Alex must have run up and down the stairs three or four times, unable to believe Jamie when he reported that there was no sign of Connor on the ground floor either.
‘I checked outside, front and back, and looked inside the shed and in your car, but I can’t see him anywhere,’ Mac said, his shirt once again plastered to his body.
I glanced worriedly through the window. The rain was still hitting the ground with the ferocity of a pressure washer. Surely Connor wouldn’t have ventured outside to play in weather like this? He didn’t; he’s not that sort of boy, confirmed a voice in my head that oddly didn’t
sound like me at all.
As I stood in the doorway of Connor’s empty bedroom, I was aware that my movements were being followed by a pair of baleful, emerald eyes. I turned slowly to look at Connor’s beloved pet, who was curled up in a ball in the middle of his bed.
‘Where’s he gone, Lunar? Can’t you help us find him?’
In a Lassie film, that request would probably have resulted in us being led to the nearest mineshaft. But this wasn’t a film, and cats don’t operate in the same way. And yet would Connor really have gone somewhere and abandoned Lunar? Didn’t Alex say he practically never left the cat’s side?
Down on the ground floor, I could still hear Alex calling for his son. There was also the deep rumble of a voice I’d come to love, which appeared to be asking the kind of level-headed questions that we should all have been posing.
‘Let’s look at this calmly,’ said Mac. ‘He’s clearly not in the house, so where is he likely to have gone on his own?’
‘Nowhere. We never let him go out without one of us being with him.’ In his anxiety, Alex was referring to Lisa in the present tense again.
‘How about Todd and Dee’s? Do you think he might have tried to get himself there?’

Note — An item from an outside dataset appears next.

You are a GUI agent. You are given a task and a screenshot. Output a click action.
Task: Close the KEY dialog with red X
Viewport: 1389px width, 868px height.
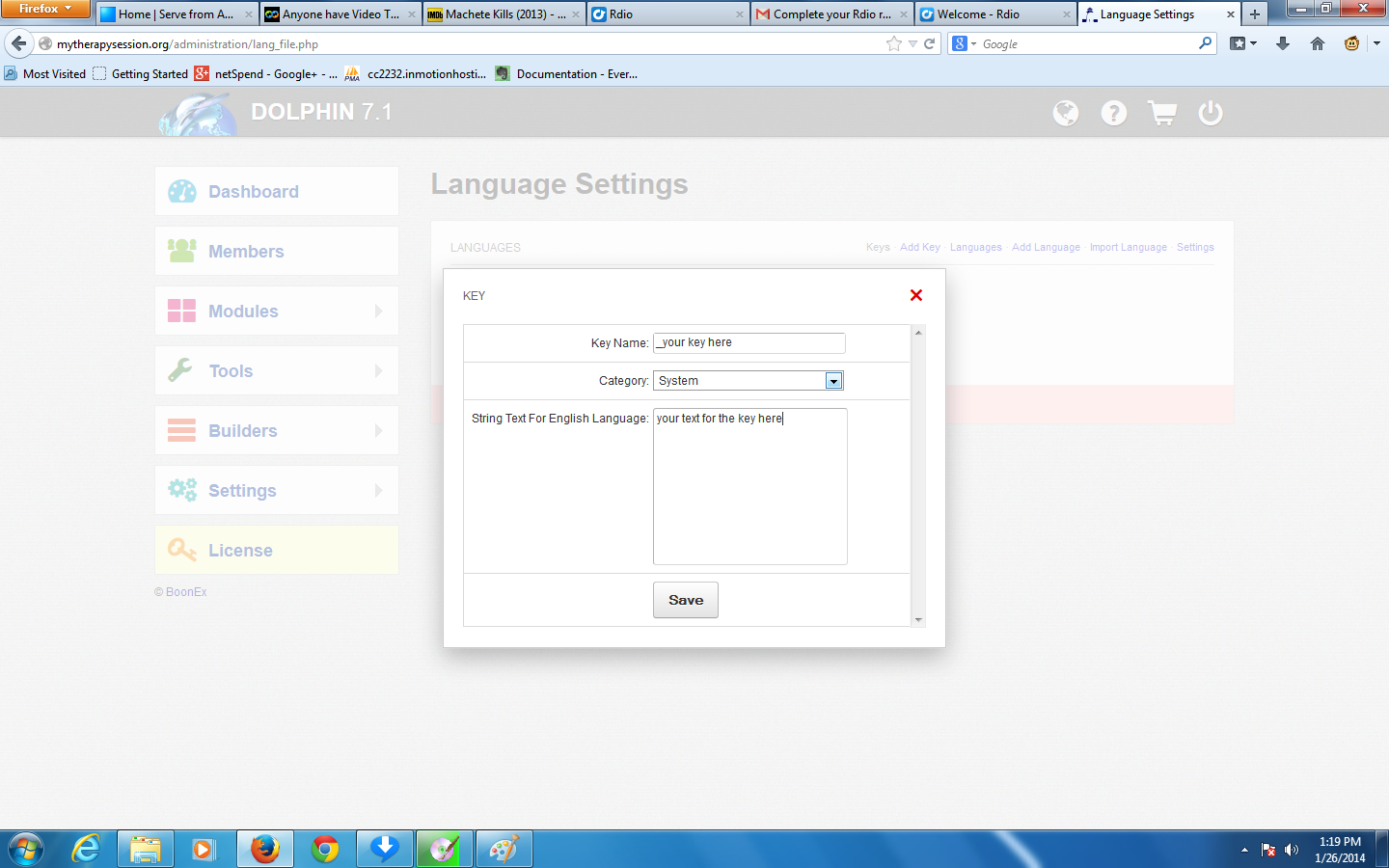[x=916, y=295]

‘It’s too far. He wouldn’t know how.’
With infinite patience, Mac kept asking all the right questions. ‘Okay. Well, let’s think about closer to home, then. Is there a neighbour he likes? Or a schoolfriend who lives nearby? How about a park or a playground you take him to?’
‘No. He just wouldn’t do that,’ Alex shot back, panic indistinguishable from anger in his voice.
From behind me the cat gave a long, plaintive miaow as though tired of the commotion that was disrupting her sleep. I was about to leave the bedroom when I glimpsed something out of the corner of my eye that stopped me. I could feel myself holding my breath as I retraced my steps to the bed, my heart beating far too fast and erratically, as though trying to tell me something. There was definitely something on the bed; I could see the tiniest glimpse of it protruding from beneath Lunar’s coiled body. Very gently I nudged the cat to one side, to retrieve whatever it was she’d chosen to curl up on.